Friday, October 31, 2008


I want to know how God created this world. I am not interested in this or that phenomenon, in the spectrum of this or that element. I want to know his thoughts. The rest are details.

- Albert Einstein

Celeritas is a Latin word meaning swiftness. It is appropriately linked in science to the speed of light, and is often abbreviated with a simple "c" signaling a speed of 671 million miles per hour.

I have thought a lot about light recently. From the perspective of a scientist, the speed of light is highly unusual because it is so absolute. The speed of ordinary objects depends on the frame of reference in which the speed is measured. But light is weird. Its speed does not depend on its frame of reference which results in a really odd conclusion - two things that we often think of as constants - time and space - are actually not constants at all. What is constant is the speed of light. And if the speed of light is constant, it is not possible for either time or space to be absolute.

But perhaps even odder yet, especially to a chemist, is the idea that matter, often thought to be conserved in any change, is actually not conserved; and that energy, also often thought to be conserved in any change, is actually not conserved. Because, according to Einstein, matter is just a condensed form of energy. Matter is not absolute, energy is not absolute. But guess what? The ratio of the energy change to the mass change in a given process is equal to an absolute - yes, the speed of light squared.
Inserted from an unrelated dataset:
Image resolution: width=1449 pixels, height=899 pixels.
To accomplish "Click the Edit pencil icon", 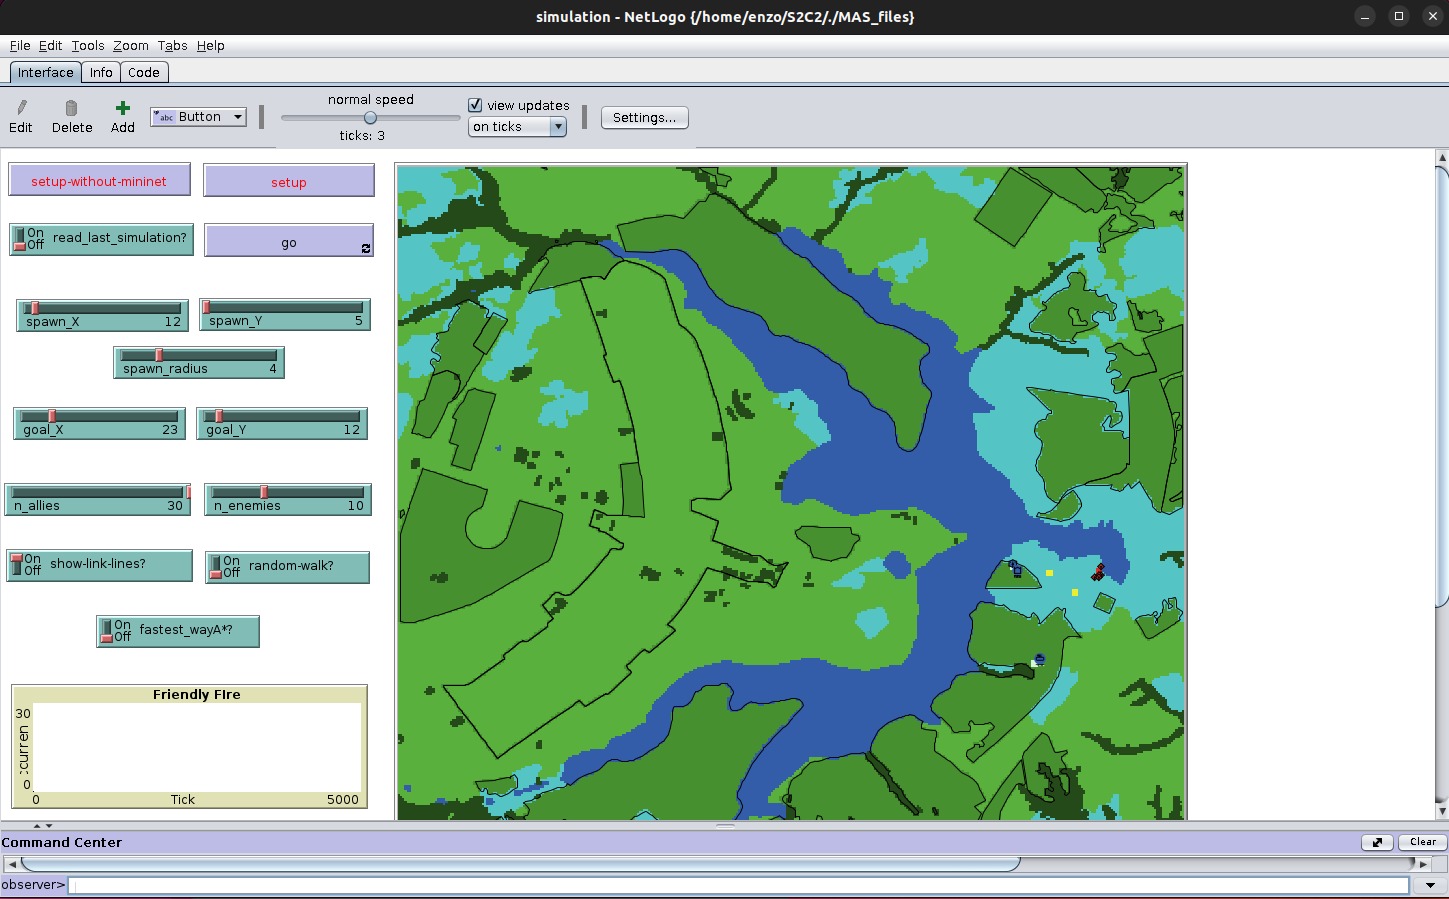I will [x=21, y=108].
How weird is that? Matter, time, space and energy, the four dimensions that literally box in our existence, are not absolutes.

But what is absolute?

Celeritas. Light.

I am fascinated by this, because as a child I could never understand why God made light on the first day of creation (Genesis 1:3). My young mind thought it would make sense to make a sun first and then make light. Who would imagine writing a creation story where the sun was made after light existed?

This would be crazy talk for a narrator of creation.

Unless that narrator of creation was the Creator God, who knew, long before we did, that light was more absolute than the sun, more absolute than the earth, more absolute than space or even time!

I certainly cannot completely search the mind of God, but I do take great pleasure in the beautiful consistencies of his ways.

(And, parenthetically, how truly awesome is it that God Himself came in human flesh as the true light that gives light to every man (John 1:9)? Interestingly, Jesus, the alpha and the omega, the beginning and the end, is beyond time, just like light always is.)